Simple naval transit and maneuvers are part of the freedom of navigation. But China may argue that extended tests of weapons, such as laying of depth charges, launching torpedoes, live fire exercises or the covert laying of arms within an EEZ violate the duty to pay ‘due regard’ to the rights and duties of the coastal state, especially their duty to protect the environment including its fish and mammals. Moreover, the legality of military maneuvers and missile exercises that temporarily prevent other states from using part of their EEZ remains unresolved.
Consider the US reaction if China were to repeatedly undertake such activities in the US EEZ off its west or east coast or in the Gulf of Mexico. While it may not legally object, it surely would consider this provocative, monitor them closely, even harass the assets undertaking the activities and plan “countermeasures” in the event of an attack.

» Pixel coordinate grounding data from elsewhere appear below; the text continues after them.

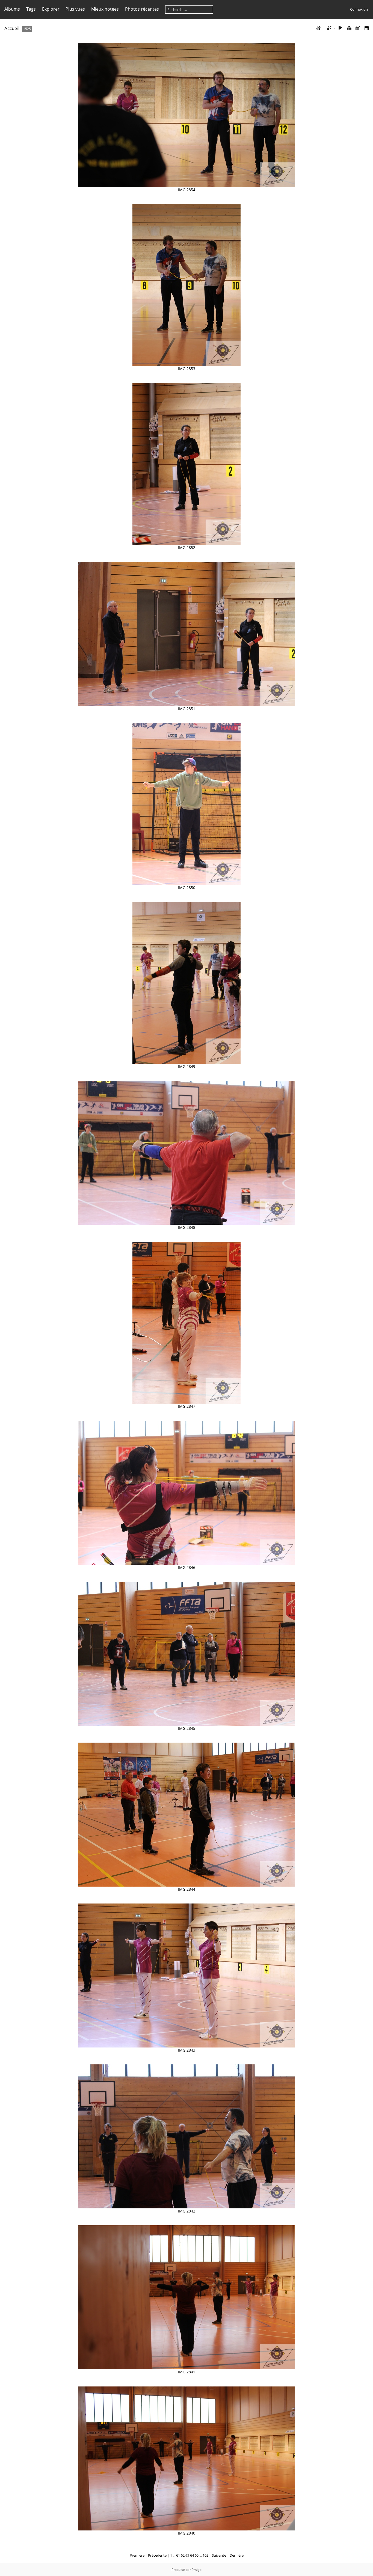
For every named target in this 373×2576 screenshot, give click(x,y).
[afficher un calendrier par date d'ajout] (357, 28)
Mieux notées (105, 9)
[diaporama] (340, 28)
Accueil (11, 28)
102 (205, 2555)
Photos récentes (142, 9)
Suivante (219, 2555)
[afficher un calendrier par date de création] (366, 28)
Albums (12, 9)
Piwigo (197, 2569)
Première (137, 2555)
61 (178, 2555)
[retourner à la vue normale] (349, 28)
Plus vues (75, 9)
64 (192, 2555)
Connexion (359, 9)
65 (197, 2555)
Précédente (157, 2555)
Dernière (237, 2555)
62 (183, 2555)
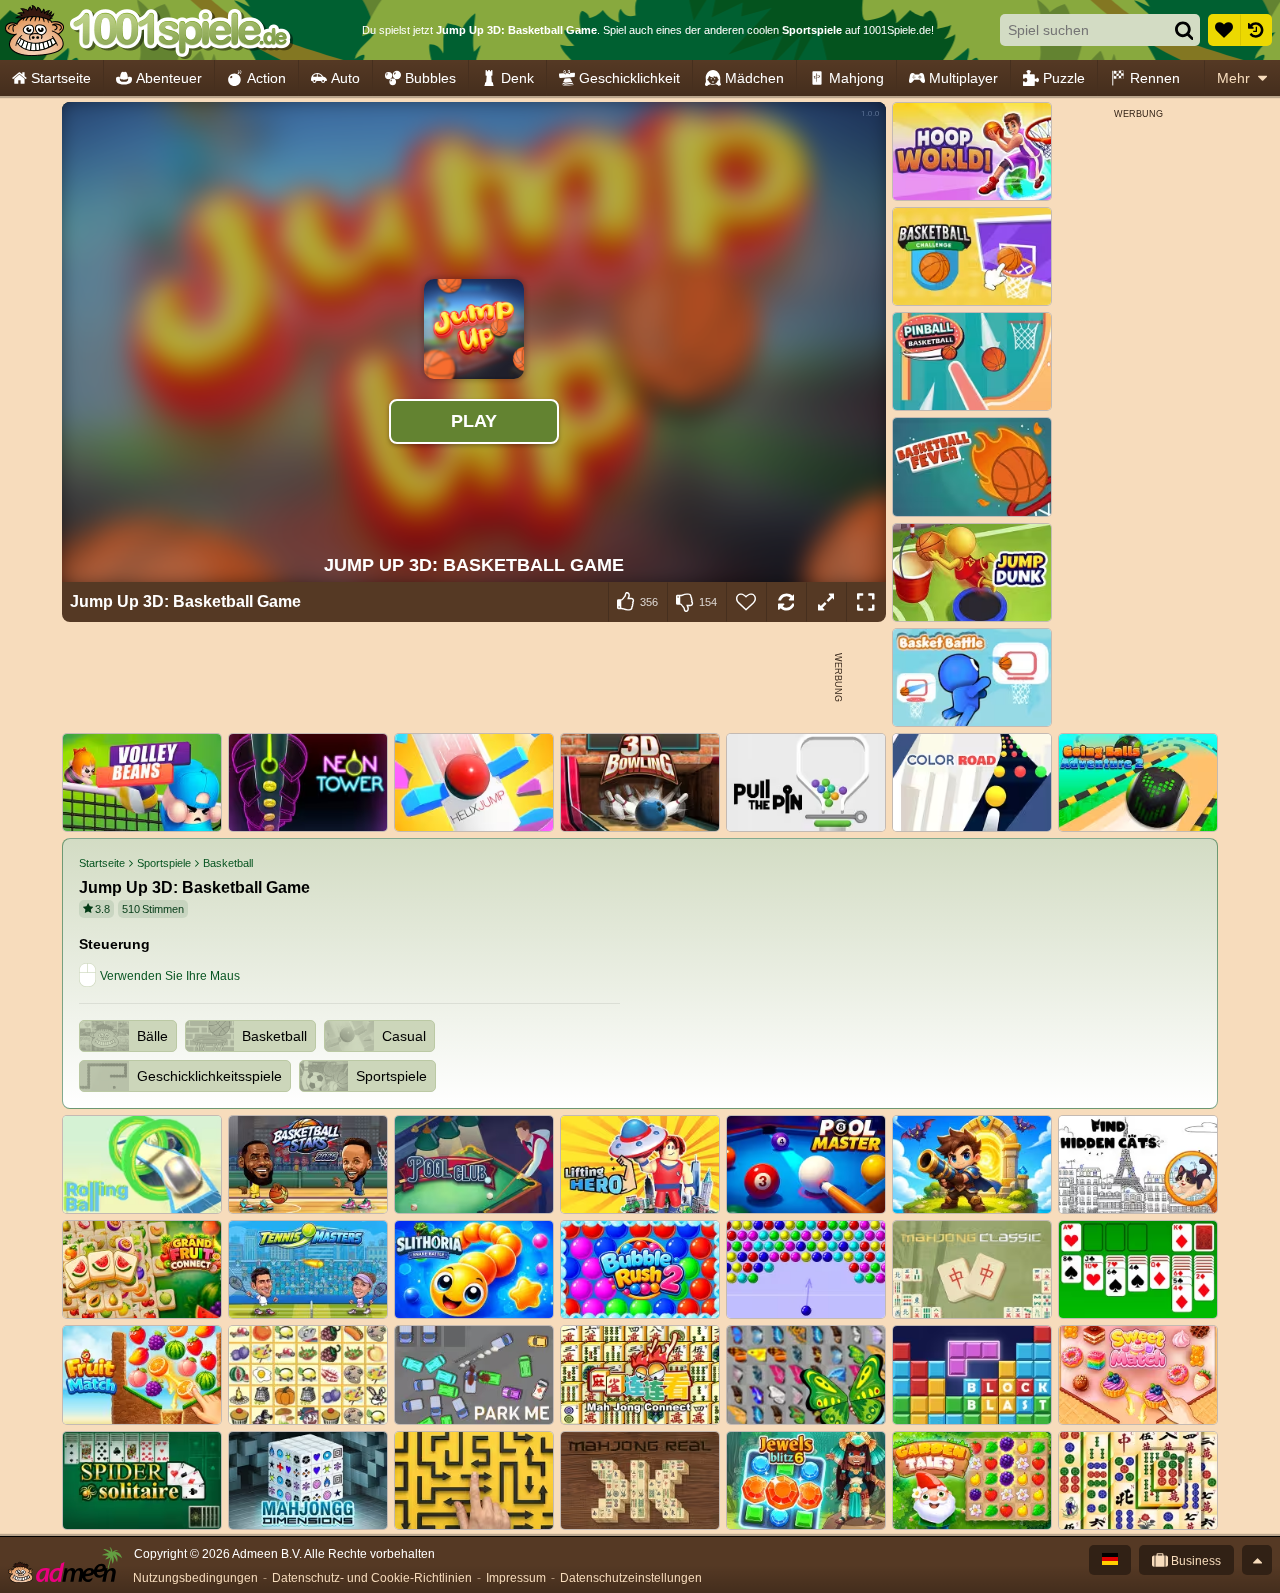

The Convention provides that in cases where it does not specifically attribute rights or jurisdiction to the coastal or other states within the EEZ, any dispute between the states parties should be resolved on the basis of equity and in the light of all the relevant circumstances, taking into account the respective importance of the interests involved to the parties as well as to the international community as a whole (Article 59). So the question may become: which is more equitable or more valuable to the international community – the right to spy, ‘prepare the battle field’ and threaten– or the right to ban such activities in one’s EEZ.
We probably will never know the definitive legal answer because the U.S. is not a party to UNCLOS and can neither avail itself of- or be subjected to- its dispute settlement mechanisms. This may be one reason why the U.S. has to resort to gunboat diplomacy to assert its interpretations.
Such disputes imply that certain UNCLOS provisions formulated in a very different political and technological era must be interpreted in the light of these new circumstances – or renegotiated. Any such negotiations – with a weakened U.S, a hostile Russia and a rising China – would likely have very different results than before when the U.S. and the Soviet Union joined diplomatic forces to strongly influence the freedom of navigation provisions in favor of maritime powers. This is perhaps why the article beats the drum of the past hoping that those interpretations of these provisions will be static. But as international law evolves, this may be whistling by the graveyard of such legal theories.
Mark J. Valencia
Adjunct Senior Scholar
National Institute for South China Sea Studies
Haikou, China
*This article was written and submitted in response to Pedrozo’s piece referenced above but the editors at CIMSEC and The Maritime Executive did not respond.